Wietrzny i nieprzyjemny wieczór końca listopada, czas andrzejkowych imprez  to idealny termin na odwiedziny wróżki, bo kimś takim właśnie jest Andreya Triana. Kończą polską część swojej trasy koncertowej zaśpiewa we Wrocławiu. Na możliwość usłyszenie bogini delikatności i nastroju czekałem prawie rok, gdy poprzedniej mroźnej zimy usłyszałem ją po raz pierwszy. Warto było.
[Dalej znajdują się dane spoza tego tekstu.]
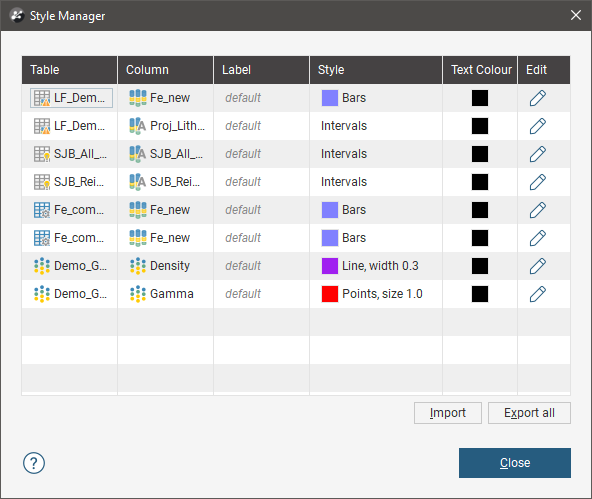The height and width of the screenshot is (499, 592).
Task: Click the Gamma column points icon
Action: tap(138, 294)
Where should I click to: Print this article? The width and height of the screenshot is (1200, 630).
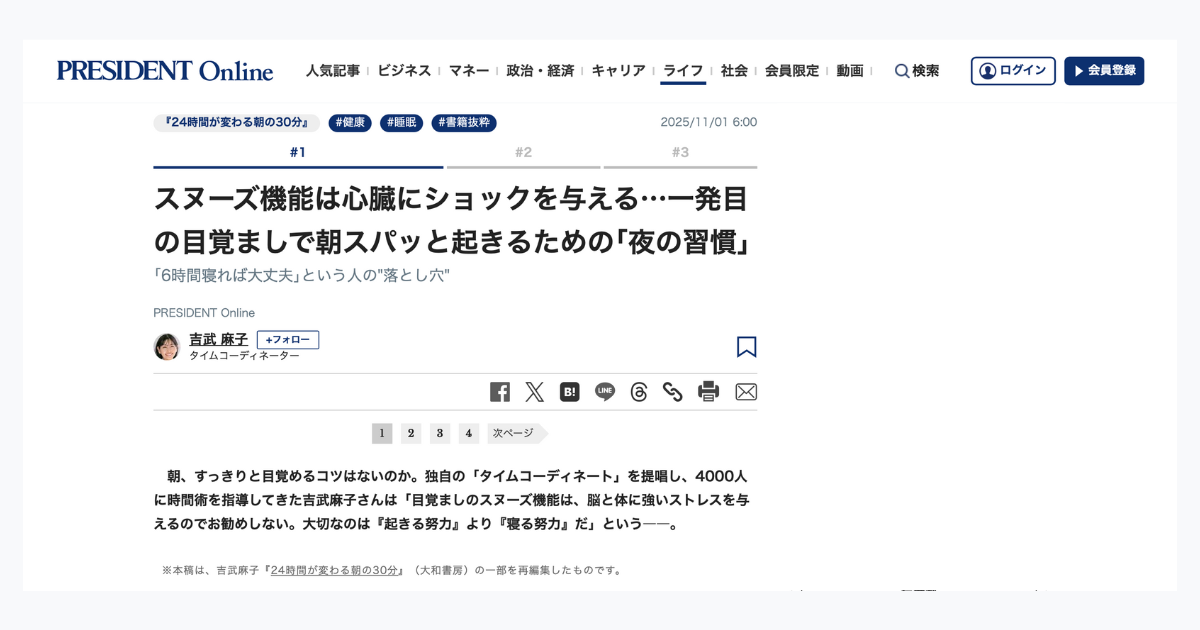point(709,392)
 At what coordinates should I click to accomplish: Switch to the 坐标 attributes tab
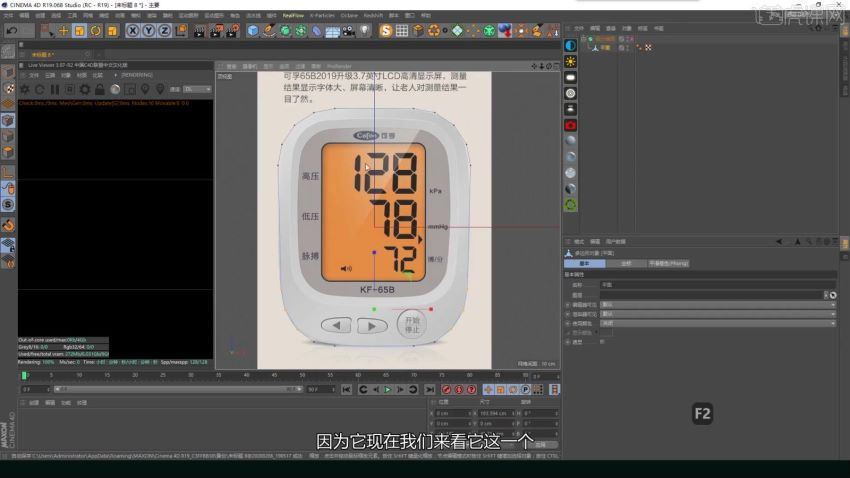[626, 263]
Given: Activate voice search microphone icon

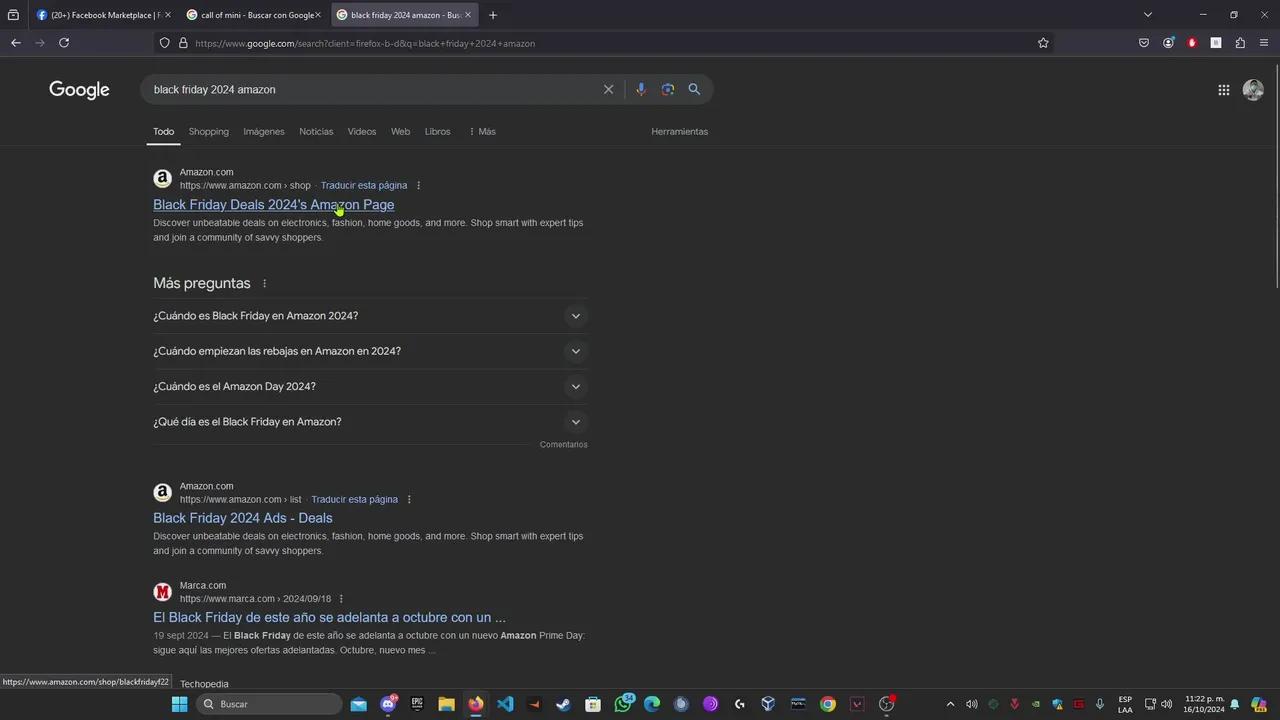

Wytwórnia Ninja Tune, w barwach której Andreya nagrała swój debiutancki krążek, jest już wśród polskich melomanów coraz bardziej znana, a jej “podopieczni” nie po raz pierwszy zawitali z koncertami do naszych miast, na zaproszenie miedzy innymi organizatora tego wieczoru, City Sounds. Dziwi więc trochę fakt że na koncert Triany we Wrocławiu nie przybyło zbyt wiele osób. Być może był to efekt nagłej i niespodziewanej zmiany miejsca koncertu, co mogło zostać przez wielu niezauważone. Jest też plus takiej sytuacji. Nie było tłoku ani przepychanek, a nowe miejsce, czyli klub Firej jest dosyć ciasny. Panowała przyjacielska, wręcz rodzinna atmosfera, która udzieliła się wszystkim zebranym, a zwłaszcza gwieździe wieczoru, która wyszła na scenę z promiennym uśmiechem i kieliszkiem wina w dłoni. Piosenkarka między utorami opowiadała o kolejnych kawałkach, ale bez zbędnej filozofii i dłużyzn. Chwilami też artystka wdawała się w dyskusję z widownią, ucząc się języka polskiego i żartując. Całości andrzejkowego i tajemniczego klimatu dodały choinkowe światełka, którymi obwieszony był sprzęt, fantastyczna gra świateł, a przede wszystkim fantastyczny wokal artystki, którego moc można odkryć dopiero na żywo.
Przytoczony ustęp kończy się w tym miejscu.